■ PROVIDED DATA ■
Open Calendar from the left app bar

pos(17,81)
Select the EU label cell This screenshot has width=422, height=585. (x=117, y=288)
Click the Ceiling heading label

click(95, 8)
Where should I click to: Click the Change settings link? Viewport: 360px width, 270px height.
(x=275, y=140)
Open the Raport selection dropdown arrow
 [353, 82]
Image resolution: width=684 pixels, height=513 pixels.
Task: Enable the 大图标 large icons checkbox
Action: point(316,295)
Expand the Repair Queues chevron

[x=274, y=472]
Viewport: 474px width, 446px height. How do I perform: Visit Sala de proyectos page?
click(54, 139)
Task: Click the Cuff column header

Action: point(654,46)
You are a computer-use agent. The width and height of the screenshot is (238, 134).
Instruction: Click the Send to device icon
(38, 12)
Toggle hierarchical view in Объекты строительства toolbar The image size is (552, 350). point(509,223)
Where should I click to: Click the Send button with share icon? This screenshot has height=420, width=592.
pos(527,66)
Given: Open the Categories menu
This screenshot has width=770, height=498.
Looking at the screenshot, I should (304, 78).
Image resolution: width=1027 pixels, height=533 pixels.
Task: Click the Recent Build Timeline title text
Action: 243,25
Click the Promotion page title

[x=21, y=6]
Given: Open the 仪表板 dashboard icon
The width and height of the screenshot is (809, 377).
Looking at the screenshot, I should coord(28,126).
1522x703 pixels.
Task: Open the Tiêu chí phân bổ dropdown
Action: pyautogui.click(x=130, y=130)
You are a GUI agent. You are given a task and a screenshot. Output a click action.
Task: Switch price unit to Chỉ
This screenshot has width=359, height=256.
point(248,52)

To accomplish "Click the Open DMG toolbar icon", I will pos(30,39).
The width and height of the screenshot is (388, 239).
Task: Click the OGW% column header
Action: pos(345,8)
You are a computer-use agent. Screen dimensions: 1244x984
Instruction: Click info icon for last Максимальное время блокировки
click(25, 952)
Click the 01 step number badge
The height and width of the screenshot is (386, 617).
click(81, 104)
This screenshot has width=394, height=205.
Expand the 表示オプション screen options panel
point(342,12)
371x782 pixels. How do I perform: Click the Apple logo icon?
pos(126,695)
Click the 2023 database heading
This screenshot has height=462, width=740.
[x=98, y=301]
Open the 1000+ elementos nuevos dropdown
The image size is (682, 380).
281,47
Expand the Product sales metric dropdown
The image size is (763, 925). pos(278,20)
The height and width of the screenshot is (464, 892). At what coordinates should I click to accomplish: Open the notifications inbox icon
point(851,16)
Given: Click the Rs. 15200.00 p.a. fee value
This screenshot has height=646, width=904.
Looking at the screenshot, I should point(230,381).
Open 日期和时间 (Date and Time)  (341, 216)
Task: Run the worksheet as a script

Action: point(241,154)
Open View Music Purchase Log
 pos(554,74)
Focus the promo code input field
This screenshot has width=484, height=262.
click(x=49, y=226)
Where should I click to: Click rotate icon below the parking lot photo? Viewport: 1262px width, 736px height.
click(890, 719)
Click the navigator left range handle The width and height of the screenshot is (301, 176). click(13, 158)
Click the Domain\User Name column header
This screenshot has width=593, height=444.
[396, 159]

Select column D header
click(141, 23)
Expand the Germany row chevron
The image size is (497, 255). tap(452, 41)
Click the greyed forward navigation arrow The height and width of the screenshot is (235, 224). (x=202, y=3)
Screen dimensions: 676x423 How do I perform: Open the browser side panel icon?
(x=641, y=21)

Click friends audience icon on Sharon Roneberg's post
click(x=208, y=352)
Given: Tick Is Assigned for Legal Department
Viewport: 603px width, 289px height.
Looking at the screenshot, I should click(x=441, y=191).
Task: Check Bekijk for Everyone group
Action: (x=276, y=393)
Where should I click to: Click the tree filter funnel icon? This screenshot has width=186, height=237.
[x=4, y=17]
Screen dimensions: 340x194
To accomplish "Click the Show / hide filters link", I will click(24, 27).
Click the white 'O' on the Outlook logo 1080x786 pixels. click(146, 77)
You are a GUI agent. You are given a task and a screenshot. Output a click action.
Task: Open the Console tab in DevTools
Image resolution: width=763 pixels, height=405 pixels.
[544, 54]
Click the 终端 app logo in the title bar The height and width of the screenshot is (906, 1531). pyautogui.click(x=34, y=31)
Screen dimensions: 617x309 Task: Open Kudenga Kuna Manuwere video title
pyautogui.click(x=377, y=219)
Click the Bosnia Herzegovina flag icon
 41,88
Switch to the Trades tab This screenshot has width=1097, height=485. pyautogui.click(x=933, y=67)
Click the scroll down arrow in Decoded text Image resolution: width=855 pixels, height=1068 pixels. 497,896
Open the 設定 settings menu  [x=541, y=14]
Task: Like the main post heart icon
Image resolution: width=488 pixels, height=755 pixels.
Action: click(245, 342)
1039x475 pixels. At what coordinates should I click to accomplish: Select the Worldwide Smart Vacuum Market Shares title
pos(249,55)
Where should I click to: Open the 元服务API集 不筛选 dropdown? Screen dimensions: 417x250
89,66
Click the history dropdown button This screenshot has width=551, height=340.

■ ASSIGNMENT ■
What this exercise asks for is every line of the data above with the word "menu".

■ OUTPUT FOR THIS EXERCISE ■
Given: Open the Categories menu
Open the 設定 settings menu  [x=541, y=14]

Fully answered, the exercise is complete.